Para Marina Vasco, muitos desses casos poderiam ser evitados ou diagnosticados em estágios iniciais com mudanças no estilo de vida e acompanhamento médico regular. “Fatores como tabagismo, consumo excessivo de álcool, sedentarismo e alimentação rica em ultraprocessados estão diretamente relacionados a uma parcela significativa dos cânceres. Pequenas mudanças de hábito fazem grande diferença na prevenção”, reforça.
A oncologista também destaca os avanços recentes no tratamento oncológico, que têm ampliado a sobrevida dos pacientes. Tecnologias como a imunoterapia, drogas-alvo, cirurgia robótica e medicamentos mais eficazes para controle dos efeitos colaterais tornaram os tratamentos mais personalizados e menos agressivos. “Hoje conseguimos oferecer terapias mais precisas, com melhores respostas e mais conforto ao paciente”, afirma.

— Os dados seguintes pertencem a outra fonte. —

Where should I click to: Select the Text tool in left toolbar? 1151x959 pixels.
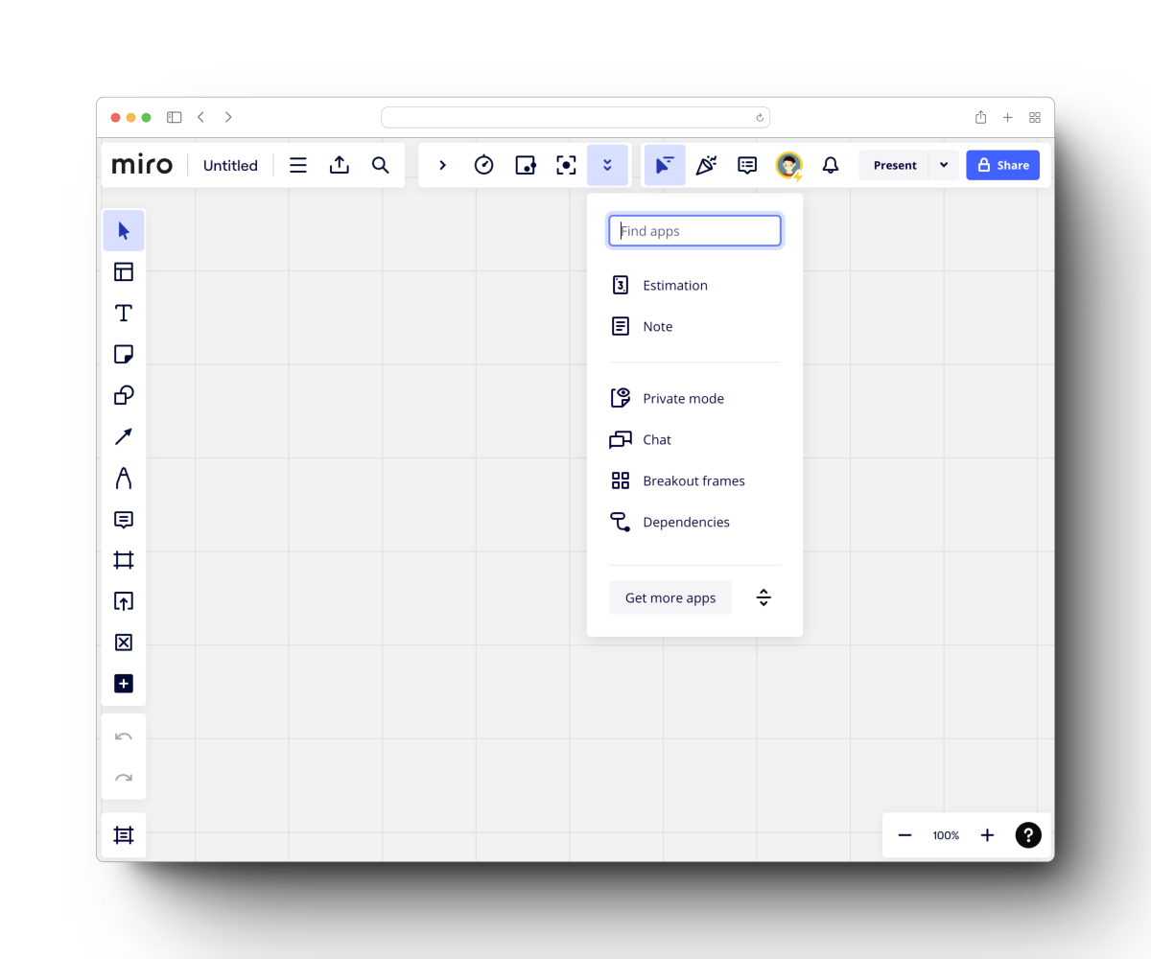(124, 314)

Outro ponto fundamental, segundo a oncologista, é o cuidado multidisciplinar. Ela explica que o tratamento do câncer é complexo e não envolve apenas o oncologista, mas uma equipe formada por enfermeiros, nutricionistas, psicólogos, fisioterapeutas e outros profissionais. Esse acompanhamento integrado traz mais segurança, eficácia e humanização ao cuidado do paciente.

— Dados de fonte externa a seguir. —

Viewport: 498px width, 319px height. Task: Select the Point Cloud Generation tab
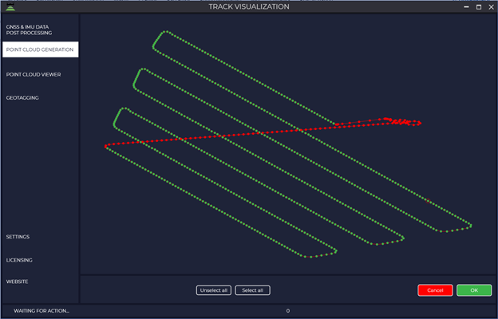(x=39, y=49)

No Dia Mundial de Luta contra o Câncer, a mensagem é clara: informação, prevenção e acesso ao cuidado são caminhos essenciais para mudar essa realidade e salvar vidas.
Marina Vasco deixa um recado direto para quem adia exames ou consultas por medo do diagnóstico. “O medo não pode ser maior do que a oportunidade de cura. O diagnóstico precoce salva vidas. Quanto antes a doença é identificada, maiores são as chances de sucesso no tratamento”, conclui.